Perché, nonostante l’io narrante sia sempre Lea, i due protagonisti sono altri- sono Scauri stessa, da cui ci si allontana e a cui si ritorna, e Vittoria, morta ormai da tre anni, presente assente, indimenticabile Vittoria, punto di paragone, Vittoria che non finisce di stupire, di cui tuttora si scoprono segreti, da parte della quale viene recapitato un regalo- adesso, dopo tre anni- a Lea.


    Succede così nelle piccole città che sono poco più che grandi paesi- volete sapere le novità, i pettegolezzi, i fatti degli altri? Mettetevi in fila allo sportello delle poste e, nell’attesa, c’è poco che resti nascosto, verrete a conoscere sia quello che volete sapere e sia quello che preferireste non sapere affatto.

È la fine di novembre. Scauri ha quell’aria un po’ grigia e abbandonata che hanno tutti i paesi di mare sul far dell’inverno. Succede una cosa strana, a Scauri, ne parlano tutti quelli che sono in fila alle poste- c’è qualcuno che ruba le vongole che, da che mondo è mondo, vengono messe a spurgare lungo la spiaggia, la ridda di supposizioni su chi sia il colpevole si incrocia.

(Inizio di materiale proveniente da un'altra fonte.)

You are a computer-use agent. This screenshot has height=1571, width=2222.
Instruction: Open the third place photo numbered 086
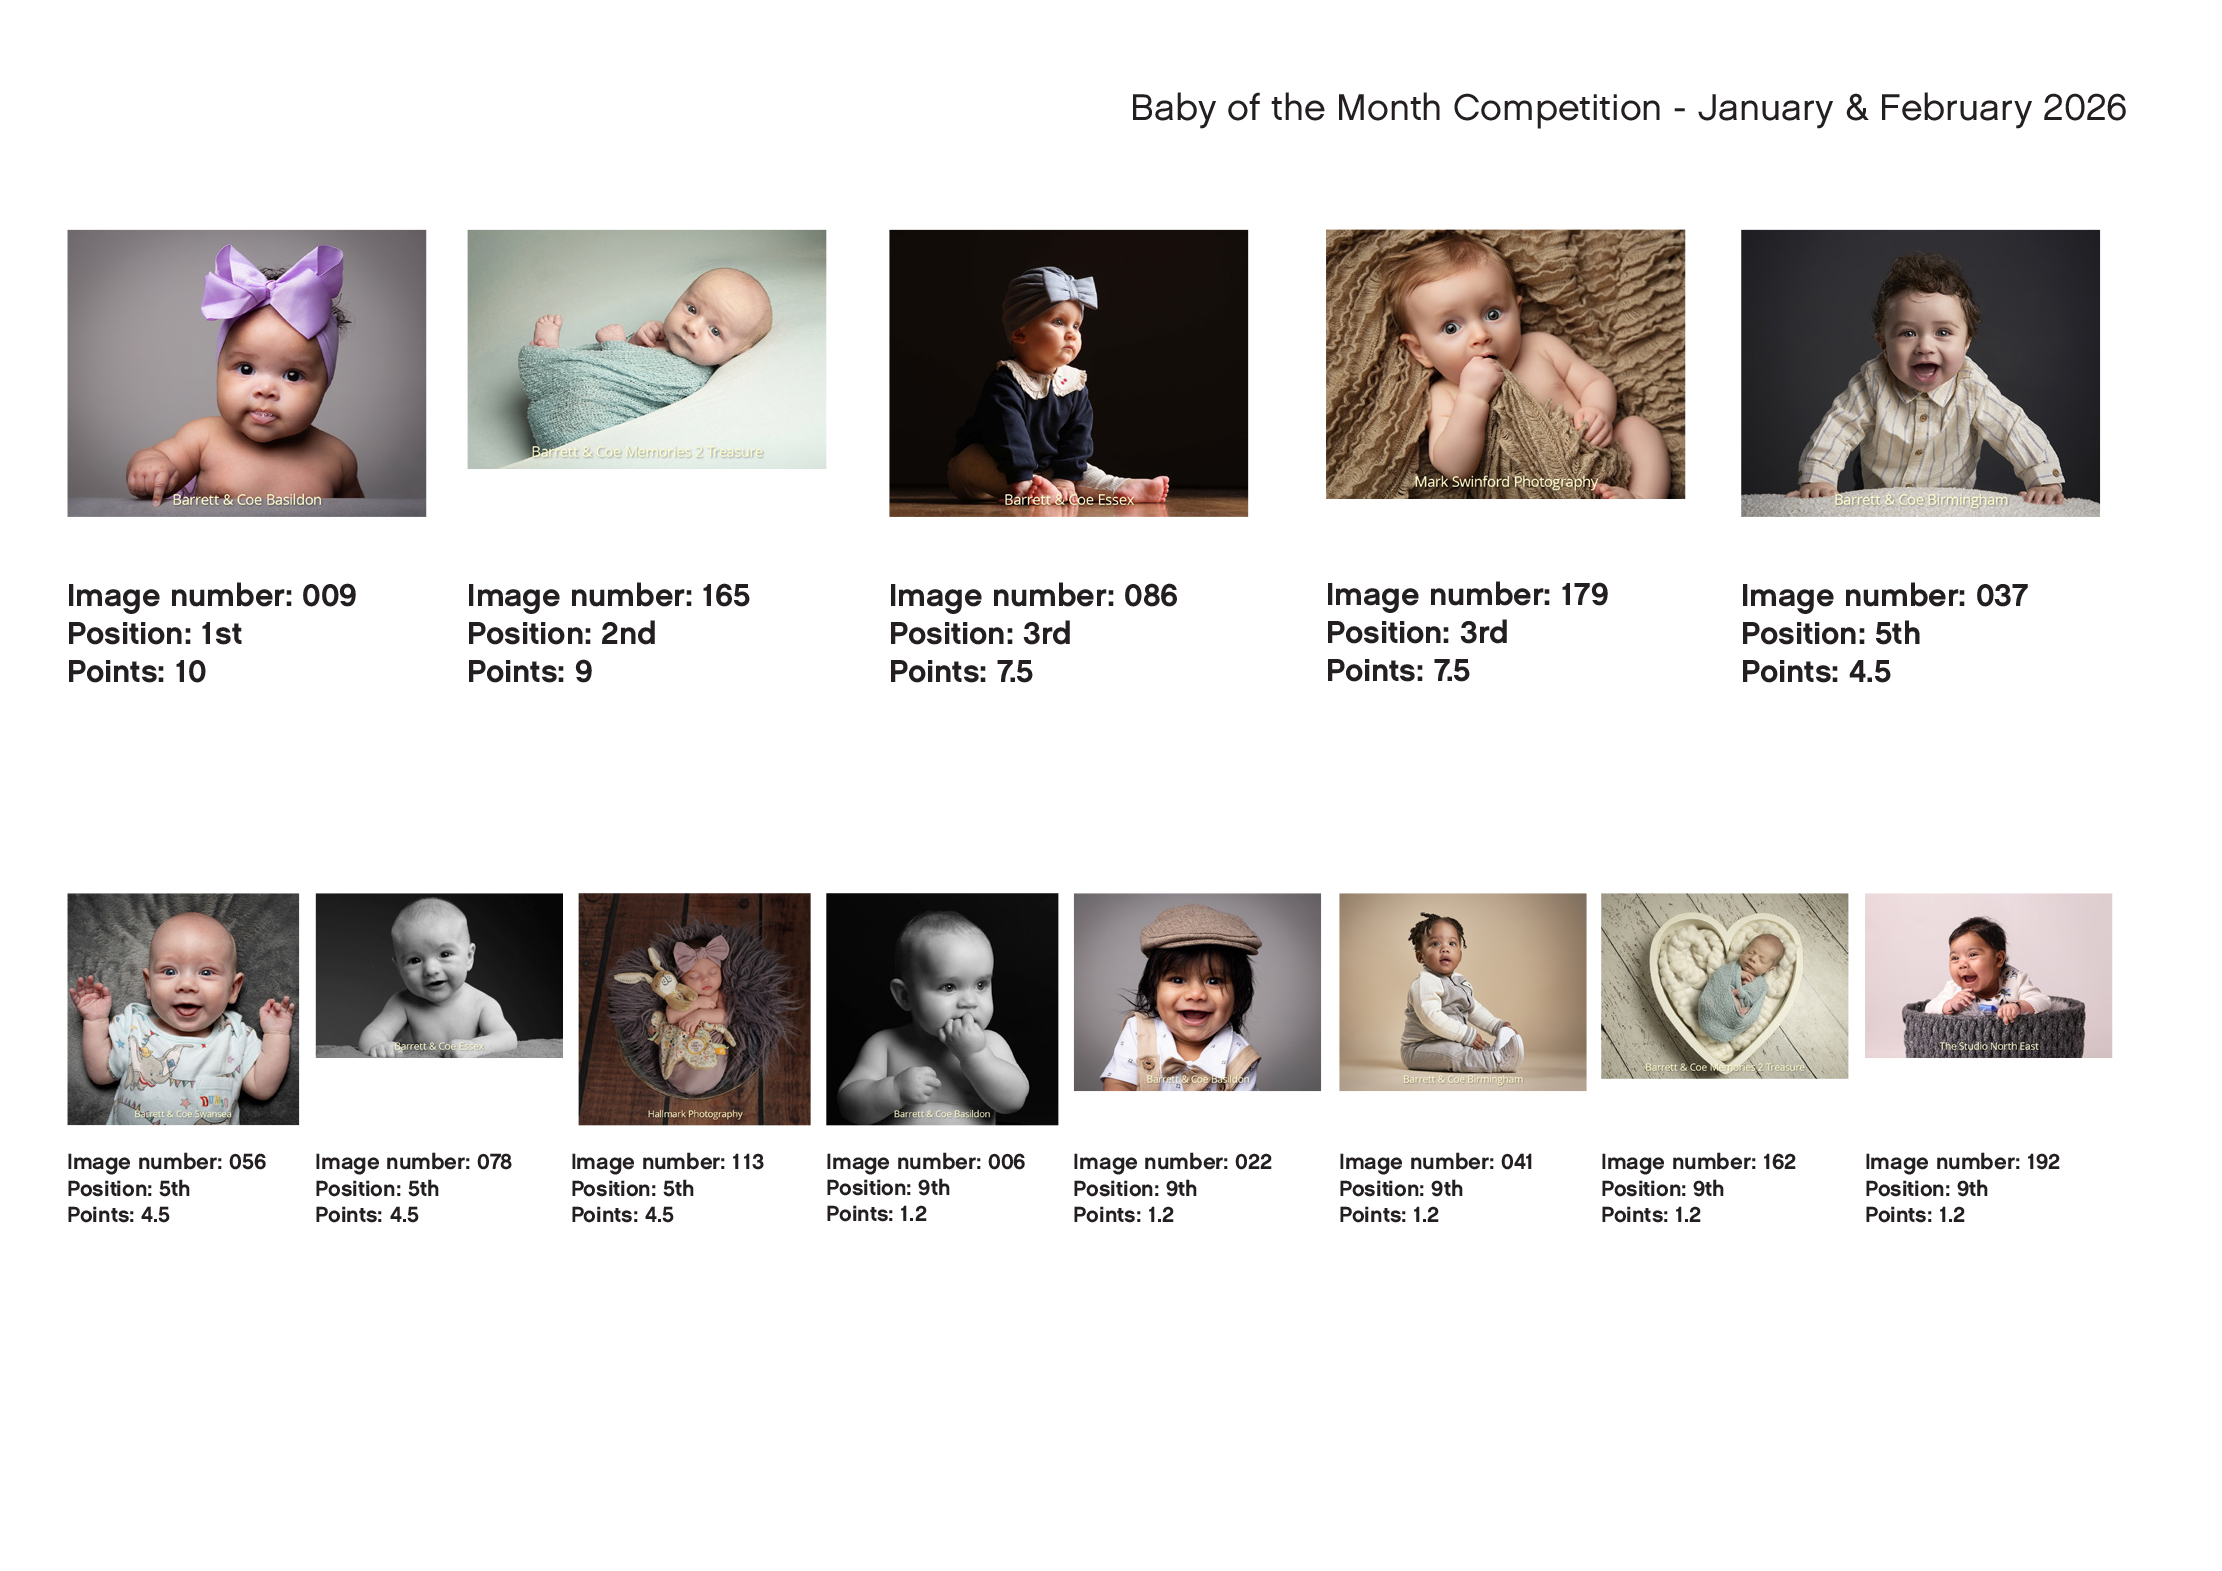point(1068,373)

E poi c’è ben altro, c’è una notizia sconvolgente e drammatica, un altro colpevole su cui puntare il dito. Una bambina è stata ammazzata. Tutto sembra indicare che sia stata la mamma ad ucciderla, però non si trova l’oggetto con cui è stata colpita. La piccola Agata era nata con il forcipe e ne aveva derivato danni permanenti. Il padre della bambina si era rivolto a Lea perché prendesse la difesa della moglie, ma erano intervenuti anche due avvocati di Roma.

    Sono queste le due esili tracce lungo le quali si svolge il romanzo. Sono come due indagini dal peso diverso che danno modo di scoprire verità nascoste e insospettate, e a queste però si aggiunge un’altra indagine interiore che ha a che fare con i sentimenti e con le pulsioni amorose. L’attrazione che Lea provava per Vittoria non è mai finita, è quasi un’ossessione dentro di lei, la spinge a porsi delle domande sul suo rapporto (molto felice peraltro) con il marito, un uomo quasi incredibilmente buono, intelligente e comprensivo, la porta ad avvicinarsi a Rebecca che era stata compagna, pure lei, di Vittoria. È come se Vittoria, così sicura di sé, così spavalda, così incurante del giudizio altrui, avesse dato coraggio ad altri che avevano vissuto amori considerati proibiti e che ora riescono a parlarne e a viverli sotto un’altra luce.

    Il passo della narrazione è diverso da quello di “Chi dice e chi tace” dove ci si aggirava in un perimetro più circoscritto di vicende e di sentimenti. Qui è come se camminassimo per le vie di Scauri, perdessimo la strada e ci avviassimo in un’altra direzione e, nel camminare, incontrassimo altre persone e facessimo altre esperienze e le paragonassimo a quelle già vissute.